É neste contexto que cita as várias cimeiras realizadas nos últimos tempos, com Reino Unido, Canadá, África do Sul, países da Ásia Central, dos Balcãs Ocidentais, às que se vão seguir, no segundo semestre, com o Japão, China, Brasil, países da América Latina e das Caraíbas e com a União Africana.
Para o presidente do Conselho Europeu, a intensidade das relações internacionais tem sido “verdadeiramente impressionante”, o que faz com que o mundo veja a Europa “como um parceiro que é leal, que é previsível e que é de confiança”.
António Costa continua a defender a ideia de que a União Europeia é um “edifício multifunções”, em que cada país se enquadra naquilo que considera melhor, porque esse dinamismo é “a forma como a Europa tem sido construída”.
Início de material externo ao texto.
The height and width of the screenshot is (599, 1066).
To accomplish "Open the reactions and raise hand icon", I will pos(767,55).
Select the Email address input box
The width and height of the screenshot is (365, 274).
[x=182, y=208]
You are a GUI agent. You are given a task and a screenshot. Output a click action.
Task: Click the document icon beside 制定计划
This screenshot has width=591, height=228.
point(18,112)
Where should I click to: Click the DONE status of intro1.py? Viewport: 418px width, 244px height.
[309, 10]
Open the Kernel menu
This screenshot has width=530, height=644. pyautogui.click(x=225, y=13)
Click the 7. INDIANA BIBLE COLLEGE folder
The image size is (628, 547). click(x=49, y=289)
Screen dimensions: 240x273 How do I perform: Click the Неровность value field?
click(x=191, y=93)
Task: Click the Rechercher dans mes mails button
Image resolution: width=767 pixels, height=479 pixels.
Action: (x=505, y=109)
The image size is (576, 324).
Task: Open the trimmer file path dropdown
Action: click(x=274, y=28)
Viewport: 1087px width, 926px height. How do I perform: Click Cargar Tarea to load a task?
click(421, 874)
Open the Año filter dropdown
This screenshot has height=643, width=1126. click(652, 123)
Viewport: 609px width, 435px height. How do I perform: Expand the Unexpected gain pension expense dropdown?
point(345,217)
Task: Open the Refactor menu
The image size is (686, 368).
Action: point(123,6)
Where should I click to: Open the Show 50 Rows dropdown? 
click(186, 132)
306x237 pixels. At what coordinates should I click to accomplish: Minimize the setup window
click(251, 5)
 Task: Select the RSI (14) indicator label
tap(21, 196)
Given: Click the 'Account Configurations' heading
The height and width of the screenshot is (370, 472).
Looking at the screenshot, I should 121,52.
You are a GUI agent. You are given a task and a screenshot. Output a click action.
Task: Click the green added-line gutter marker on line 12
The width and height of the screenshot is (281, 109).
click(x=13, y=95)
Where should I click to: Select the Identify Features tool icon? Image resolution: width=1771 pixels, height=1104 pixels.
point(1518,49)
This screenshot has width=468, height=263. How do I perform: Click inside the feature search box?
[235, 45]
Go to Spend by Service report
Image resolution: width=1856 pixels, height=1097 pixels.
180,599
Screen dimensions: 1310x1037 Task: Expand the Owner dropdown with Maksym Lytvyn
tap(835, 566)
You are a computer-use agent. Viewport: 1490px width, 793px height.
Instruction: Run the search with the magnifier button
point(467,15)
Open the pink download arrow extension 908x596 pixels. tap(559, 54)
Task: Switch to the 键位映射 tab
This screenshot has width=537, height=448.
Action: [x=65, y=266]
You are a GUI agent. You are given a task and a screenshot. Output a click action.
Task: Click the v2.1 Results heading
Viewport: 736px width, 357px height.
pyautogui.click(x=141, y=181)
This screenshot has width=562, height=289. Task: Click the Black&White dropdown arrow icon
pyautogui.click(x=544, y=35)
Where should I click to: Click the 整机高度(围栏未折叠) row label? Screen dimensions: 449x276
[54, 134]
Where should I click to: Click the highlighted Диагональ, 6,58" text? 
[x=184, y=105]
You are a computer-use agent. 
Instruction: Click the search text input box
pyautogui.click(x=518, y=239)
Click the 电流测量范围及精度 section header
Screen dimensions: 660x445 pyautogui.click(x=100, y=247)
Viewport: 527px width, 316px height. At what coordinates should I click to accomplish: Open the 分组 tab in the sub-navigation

“Se no futuro quisermos avançar mais para novos domínios, é natural que essa multifuncionalidade se vá desenvolvendo no espaço da União, é uma questão que entrará necessariamente nos debates nos próximos tempos, visto que, em paralelo com as reformas que os países candidatos têm de fazer para concretizar o alargamento, é necessário também fazer a reforma interna das instituições europeias para o poder acomodar”, conclui.
No dia 1 de dezembro de 2024, António Costa começou o seu mandato de dois anos e meio à frente do Conselho Europeu, sendo o primeiro socialista e português neste cargo.